Belgium’s financial regulator starts compiling “black list” of cryptocurrency websites
Belgium’s FSMA has received complaints about at least 20 cryptocurrency trading platforms.

Over the past couple of years, the length of the “black lists” of fraudulent binary options and Forex brokers compiled by Belgium’s Financial Services and Markets Authority (FSMA) has markedly grown. But the focus of the regulator is now on another type of scam – cryptocurrency-related fraud.
In an announcement, published on its website today, the FSMA notes that it received numerous complaints about trading platforms that claim to be active in the cryptocurrency sector. Consumers who have invested in them complain that they are unable to recover the funds invested, or that they simply have heard nothing further from the company with which they invested their money.
The regulator says that all such entities use the same ruse: they claim to offer the best (or one of the best) trading platform(s), enabling both beginners and professionals to trade in cryptocurrencies in a matter of seconds and with full confidence.

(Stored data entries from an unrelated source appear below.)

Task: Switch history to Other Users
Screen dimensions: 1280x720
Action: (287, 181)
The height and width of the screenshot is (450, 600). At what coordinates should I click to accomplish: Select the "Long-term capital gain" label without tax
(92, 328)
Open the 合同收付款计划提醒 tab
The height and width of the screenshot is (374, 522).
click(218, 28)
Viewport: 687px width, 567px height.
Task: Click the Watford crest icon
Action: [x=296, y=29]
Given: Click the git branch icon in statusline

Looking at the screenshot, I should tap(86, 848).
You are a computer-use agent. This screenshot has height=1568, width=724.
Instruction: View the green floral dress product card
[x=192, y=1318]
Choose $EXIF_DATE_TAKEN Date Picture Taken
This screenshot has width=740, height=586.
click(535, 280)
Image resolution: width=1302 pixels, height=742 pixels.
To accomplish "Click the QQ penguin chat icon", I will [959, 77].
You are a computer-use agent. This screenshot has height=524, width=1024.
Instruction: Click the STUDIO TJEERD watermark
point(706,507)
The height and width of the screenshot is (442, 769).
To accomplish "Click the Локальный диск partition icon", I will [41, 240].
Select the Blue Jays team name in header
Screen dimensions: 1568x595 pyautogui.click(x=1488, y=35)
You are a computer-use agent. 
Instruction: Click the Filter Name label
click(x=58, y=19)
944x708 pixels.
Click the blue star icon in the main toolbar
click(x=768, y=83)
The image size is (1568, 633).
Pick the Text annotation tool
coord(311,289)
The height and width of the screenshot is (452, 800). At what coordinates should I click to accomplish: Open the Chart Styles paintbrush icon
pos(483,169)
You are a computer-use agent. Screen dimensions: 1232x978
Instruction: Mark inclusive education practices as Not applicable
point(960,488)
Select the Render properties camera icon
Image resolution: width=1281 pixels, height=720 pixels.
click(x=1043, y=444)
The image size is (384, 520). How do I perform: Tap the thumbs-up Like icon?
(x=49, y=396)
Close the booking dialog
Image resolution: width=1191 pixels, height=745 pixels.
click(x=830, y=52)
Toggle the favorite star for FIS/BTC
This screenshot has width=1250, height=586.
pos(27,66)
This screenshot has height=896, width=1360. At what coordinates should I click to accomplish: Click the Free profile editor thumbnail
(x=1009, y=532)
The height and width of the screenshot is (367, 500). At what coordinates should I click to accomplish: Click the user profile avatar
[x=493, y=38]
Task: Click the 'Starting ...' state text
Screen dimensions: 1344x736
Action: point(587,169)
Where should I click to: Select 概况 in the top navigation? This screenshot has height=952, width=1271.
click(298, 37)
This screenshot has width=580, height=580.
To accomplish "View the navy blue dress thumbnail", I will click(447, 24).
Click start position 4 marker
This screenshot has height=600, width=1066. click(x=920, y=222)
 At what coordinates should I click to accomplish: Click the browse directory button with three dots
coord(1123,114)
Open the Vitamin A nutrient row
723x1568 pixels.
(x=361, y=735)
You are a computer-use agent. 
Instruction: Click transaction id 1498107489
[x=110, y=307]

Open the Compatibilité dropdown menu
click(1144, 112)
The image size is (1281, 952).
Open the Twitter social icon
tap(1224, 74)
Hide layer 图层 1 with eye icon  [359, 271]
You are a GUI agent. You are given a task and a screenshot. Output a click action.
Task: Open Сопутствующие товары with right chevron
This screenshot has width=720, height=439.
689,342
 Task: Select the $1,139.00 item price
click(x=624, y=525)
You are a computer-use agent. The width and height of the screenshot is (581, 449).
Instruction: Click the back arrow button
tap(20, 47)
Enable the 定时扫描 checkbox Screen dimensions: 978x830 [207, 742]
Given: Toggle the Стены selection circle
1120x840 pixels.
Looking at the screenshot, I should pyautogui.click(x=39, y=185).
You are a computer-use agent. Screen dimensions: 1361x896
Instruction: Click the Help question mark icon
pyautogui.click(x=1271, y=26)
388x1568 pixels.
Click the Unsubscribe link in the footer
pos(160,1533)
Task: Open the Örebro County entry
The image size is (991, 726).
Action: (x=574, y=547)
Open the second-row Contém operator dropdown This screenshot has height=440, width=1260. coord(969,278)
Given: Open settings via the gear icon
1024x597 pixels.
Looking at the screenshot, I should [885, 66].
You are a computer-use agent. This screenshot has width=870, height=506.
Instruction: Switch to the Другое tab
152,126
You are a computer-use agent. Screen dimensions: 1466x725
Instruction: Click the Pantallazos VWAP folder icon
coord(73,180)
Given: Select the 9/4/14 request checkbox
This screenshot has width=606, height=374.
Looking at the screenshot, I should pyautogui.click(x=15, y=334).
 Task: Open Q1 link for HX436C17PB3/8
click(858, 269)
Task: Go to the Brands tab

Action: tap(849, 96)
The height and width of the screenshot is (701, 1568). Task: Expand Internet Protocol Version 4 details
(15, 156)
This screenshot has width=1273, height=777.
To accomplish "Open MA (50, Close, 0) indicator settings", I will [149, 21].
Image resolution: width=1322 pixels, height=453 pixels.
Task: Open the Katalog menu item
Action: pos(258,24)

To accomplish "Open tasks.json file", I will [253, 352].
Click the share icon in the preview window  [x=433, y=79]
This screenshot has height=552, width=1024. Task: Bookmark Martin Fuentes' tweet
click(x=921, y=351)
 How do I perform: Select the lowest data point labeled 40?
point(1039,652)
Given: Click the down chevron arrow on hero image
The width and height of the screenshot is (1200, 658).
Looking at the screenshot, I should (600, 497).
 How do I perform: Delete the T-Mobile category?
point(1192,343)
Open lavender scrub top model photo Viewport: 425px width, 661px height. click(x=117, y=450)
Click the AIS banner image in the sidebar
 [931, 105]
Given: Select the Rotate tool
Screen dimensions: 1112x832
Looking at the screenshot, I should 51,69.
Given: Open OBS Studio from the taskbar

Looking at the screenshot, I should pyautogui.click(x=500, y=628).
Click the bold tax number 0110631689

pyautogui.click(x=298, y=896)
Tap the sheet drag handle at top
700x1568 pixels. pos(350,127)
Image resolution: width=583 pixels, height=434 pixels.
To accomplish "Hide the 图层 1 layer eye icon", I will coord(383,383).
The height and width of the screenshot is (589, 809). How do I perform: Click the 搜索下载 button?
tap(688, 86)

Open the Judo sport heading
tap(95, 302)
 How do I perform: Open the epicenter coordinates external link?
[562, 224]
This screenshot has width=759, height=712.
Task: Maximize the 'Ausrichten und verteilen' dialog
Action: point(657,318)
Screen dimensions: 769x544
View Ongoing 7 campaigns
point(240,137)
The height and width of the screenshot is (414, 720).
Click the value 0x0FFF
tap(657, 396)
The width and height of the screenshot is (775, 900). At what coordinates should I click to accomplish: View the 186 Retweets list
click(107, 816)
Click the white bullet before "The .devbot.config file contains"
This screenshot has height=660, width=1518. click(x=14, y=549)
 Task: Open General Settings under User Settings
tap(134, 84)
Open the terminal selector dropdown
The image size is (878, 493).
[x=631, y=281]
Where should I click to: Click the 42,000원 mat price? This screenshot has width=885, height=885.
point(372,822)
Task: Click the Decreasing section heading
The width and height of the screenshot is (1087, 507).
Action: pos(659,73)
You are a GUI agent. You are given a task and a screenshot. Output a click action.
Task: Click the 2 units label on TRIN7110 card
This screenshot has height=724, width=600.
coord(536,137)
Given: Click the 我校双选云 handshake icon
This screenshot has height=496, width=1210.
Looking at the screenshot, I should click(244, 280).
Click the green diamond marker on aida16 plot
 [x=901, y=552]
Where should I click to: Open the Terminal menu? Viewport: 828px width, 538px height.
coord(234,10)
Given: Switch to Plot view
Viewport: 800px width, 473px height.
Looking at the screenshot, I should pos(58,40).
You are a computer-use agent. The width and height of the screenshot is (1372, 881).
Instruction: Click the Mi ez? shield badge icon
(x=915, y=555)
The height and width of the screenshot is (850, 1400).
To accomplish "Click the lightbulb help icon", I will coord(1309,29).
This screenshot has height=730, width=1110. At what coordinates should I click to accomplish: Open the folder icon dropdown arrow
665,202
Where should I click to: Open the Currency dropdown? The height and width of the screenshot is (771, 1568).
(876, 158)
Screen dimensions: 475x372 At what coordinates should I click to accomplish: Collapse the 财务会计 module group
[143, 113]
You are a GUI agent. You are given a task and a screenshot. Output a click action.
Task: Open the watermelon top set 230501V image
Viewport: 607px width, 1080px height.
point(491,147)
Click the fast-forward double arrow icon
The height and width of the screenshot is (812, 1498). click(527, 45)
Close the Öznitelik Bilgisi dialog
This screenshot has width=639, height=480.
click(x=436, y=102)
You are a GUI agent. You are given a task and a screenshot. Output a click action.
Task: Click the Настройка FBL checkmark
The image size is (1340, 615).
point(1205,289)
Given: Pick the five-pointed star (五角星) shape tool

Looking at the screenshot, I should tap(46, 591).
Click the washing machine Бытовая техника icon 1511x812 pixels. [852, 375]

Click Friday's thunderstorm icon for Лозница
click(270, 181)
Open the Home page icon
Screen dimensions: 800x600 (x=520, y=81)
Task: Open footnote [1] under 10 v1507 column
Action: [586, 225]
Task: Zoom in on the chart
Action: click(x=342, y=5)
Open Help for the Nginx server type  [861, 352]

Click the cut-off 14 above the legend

Also, some of these platforms offer other financial products with cryptocurrencies as their underlying: savings accounts with supposedly guaranteed returns, servicing rights or derivative products such as CFDs.
In response to the rising number of complaints, the FSMA has put together a list of cryptocurrency trading platforms about which it has received enquiries/complaints from consumers and has identified signs of fraud. The regulator notes that the list is not exhaustive.
Earlier today, France’s financial markets regulator AMF also made clear its concerns about this market segment by publishing its stance on the regulation of cryptocurrencies and products related to them.
Following an analysis of the legal status of cryptocurrency derivatives, the French regulator has reached the conclusion that the platforms offering these products must abide by the authorisation and business conduct rules, and that these products must not be advertised via electronic means. That is, such products fall within the ambit of the famous Sapin 2 law, which prohibits the digital advertising of binary options and certain CFDs which are deemed toxic for investors.